### Recorded data
________________

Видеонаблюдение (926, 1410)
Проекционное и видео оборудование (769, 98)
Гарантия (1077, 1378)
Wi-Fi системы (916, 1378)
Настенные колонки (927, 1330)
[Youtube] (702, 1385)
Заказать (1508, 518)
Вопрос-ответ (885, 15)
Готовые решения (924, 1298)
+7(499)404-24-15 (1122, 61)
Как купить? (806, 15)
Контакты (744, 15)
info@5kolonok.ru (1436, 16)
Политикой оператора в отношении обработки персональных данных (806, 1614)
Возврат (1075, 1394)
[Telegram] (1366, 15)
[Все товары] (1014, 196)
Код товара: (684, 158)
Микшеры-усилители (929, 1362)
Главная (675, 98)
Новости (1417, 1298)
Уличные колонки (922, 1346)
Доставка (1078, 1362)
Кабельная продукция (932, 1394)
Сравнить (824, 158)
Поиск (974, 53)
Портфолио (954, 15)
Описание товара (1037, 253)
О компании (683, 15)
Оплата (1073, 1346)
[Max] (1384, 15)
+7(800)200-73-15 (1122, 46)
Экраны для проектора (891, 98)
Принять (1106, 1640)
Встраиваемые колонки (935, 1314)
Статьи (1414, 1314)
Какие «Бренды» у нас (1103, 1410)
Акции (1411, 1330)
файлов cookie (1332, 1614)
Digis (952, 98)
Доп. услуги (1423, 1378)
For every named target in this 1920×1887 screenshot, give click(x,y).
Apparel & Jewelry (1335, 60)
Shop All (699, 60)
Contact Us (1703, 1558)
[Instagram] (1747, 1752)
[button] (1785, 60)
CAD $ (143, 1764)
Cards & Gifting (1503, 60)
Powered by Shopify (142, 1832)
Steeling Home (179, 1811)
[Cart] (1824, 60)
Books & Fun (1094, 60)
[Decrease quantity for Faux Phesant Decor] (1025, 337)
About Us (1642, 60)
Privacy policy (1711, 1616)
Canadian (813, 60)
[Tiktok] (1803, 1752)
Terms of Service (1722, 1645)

________________

### Requirement
Print all the records exactly as written.

### Written reply
Видеонаблюдение (926, 1410)
Проекционное и видео оборудование (769, 98)
Гарантия (1077, 1378)
Wi-Fi системы (916, 1378)
Настенные колонки (927, 1330)
[Youtube] (702, 1385)
Заказать (1508, 518)
Вопрос-ответ (885, 15)
Готовые решения (924, 1298)
+7(499)404-24-15 (1122, 61)
Как купить? (806, 15)
Контакты (744, 15)
info@5kolonok.ru (1436, 16)
Политикой оператора в отношении обработки персональных данных (806, 1614)
Возврат (1075, 1394)
[Telegram] (1366, 15)
[Все товары] (1014, 196)
Код товара: (684, 158)
Микшеры-усилители (929, 1362)
Главная (675, 98)
Новости (1417, 1298)
Уличные колонки (922, 1346)
Доставка (1078, 1362)
Кабельная продукция (932, 1394)
Сравнить (824, 158)
Поиск (974, 53)
Портфолио (954, 15)
Описание товара (1037, 253)
О компании (683, 15)
Оплата (1073, 1346)
[Max] (1384, 15)
+7(800)200-73-15 (1122, 46)
Экраны для проектора (891, 98)
Принять (1106, 1640)
Встраиваемые колонки (935, 1314)
Статьи (1414, 1314)
Какие «Бренды» у нас (1103, 1410)
Акции (1411, 1330)
файлов cookie (1332, 1614)
Digis (952, 98)
Доп. услуги (1423, 1378)
For every named target in this 1920×1887 screenshot, give click(x,y).
Apparel & Jewelry (1335, 60)
Shop All (699, 60)
Contact Us (1703, 1558)
[Instagram] (1747, 1752)
[button] (1785, 60)
CAD $ (143, 1764)
Cards & Gifting (1503, 60)
Powered by Shopify (142, 1832)
Steeling Home (179, 1811)
[Cart] (1824, 60)
Books & Fun (1094, 60)
[Decrease quantity for Faux Phesant Decor] (1025, 337)
About Us (1642, 60)
Privacy policy (1711, 1616)
Canadian (813, 60)
[Tiktok] (1803, 1752)
Terms of Service (1722, 1645)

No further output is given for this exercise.